The low power consumption assures as it has worked on this delivery aspect for quite some time. Then there’s the competitive bandwidth of 2Mbps, which ensures giving you a lot of things to look forward to.
Bluetooth might have its faults, such as the low range capabilities of below 30ft and the lack of compatibility with numerous devices. There’s no doubt that Bluetooth is an excellent alternative if WiFi decides to go on a well-deserved break.
WiFi is more famous than the creators imagined it to be, as it is the only connectivity option that goes all around the world and still doesn’t compromise on its excellent standards.
The few flaws that WiFi services have are a result of security, and these can be remedied if you follow the well-laid-out steps that we brought to your notice.
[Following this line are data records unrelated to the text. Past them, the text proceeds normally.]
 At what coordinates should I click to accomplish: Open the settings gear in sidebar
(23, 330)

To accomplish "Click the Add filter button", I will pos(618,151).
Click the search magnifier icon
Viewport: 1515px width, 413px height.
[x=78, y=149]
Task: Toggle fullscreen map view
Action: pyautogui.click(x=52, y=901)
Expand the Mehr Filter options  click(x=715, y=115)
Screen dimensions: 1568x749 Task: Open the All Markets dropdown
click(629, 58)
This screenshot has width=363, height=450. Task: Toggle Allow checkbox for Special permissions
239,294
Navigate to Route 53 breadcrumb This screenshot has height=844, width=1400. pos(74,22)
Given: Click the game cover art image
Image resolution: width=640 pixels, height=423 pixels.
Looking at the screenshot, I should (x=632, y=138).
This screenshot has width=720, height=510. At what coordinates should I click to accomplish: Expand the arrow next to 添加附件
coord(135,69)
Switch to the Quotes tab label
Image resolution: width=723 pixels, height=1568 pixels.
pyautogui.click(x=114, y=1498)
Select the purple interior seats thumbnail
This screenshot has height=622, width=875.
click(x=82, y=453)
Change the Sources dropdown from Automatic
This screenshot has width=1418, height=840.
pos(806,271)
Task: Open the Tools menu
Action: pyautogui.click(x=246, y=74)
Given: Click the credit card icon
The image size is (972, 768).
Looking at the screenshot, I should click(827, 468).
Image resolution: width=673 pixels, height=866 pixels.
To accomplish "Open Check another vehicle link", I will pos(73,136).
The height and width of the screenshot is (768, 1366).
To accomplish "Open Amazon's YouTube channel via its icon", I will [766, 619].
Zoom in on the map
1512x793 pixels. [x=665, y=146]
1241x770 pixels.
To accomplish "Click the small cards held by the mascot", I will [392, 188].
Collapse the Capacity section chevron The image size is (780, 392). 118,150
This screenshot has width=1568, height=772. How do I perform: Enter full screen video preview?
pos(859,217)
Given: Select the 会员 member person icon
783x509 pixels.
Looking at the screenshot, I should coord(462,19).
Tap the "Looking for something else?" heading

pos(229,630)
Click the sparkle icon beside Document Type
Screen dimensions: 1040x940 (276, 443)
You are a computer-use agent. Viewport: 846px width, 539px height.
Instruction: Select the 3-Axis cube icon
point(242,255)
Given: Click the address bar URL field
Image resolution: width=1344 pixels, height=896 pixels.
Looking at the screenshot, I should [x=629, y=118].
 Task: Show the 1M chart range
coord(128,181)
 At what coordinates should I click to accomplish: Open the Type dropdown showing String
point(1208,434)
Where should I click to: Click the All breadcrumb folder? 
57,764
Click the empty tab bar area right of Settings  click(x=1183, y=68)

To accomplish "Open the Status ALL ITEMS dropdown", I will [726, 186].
It’s also worthy of note that no connection model or connectivity interface is foolproof; the user also has a large part to play to ensure its usefulness and sustainability.
We hope that we have cleared the age-old confusion as to what the WiFi acronym stands for, and we are sure that you know what WiFi stands for now. It is put “the name of a wireless networking technology that uses radio waves to provide high-speed network and internet connections.” We can finally put the confusion around wireless fidelity to rest.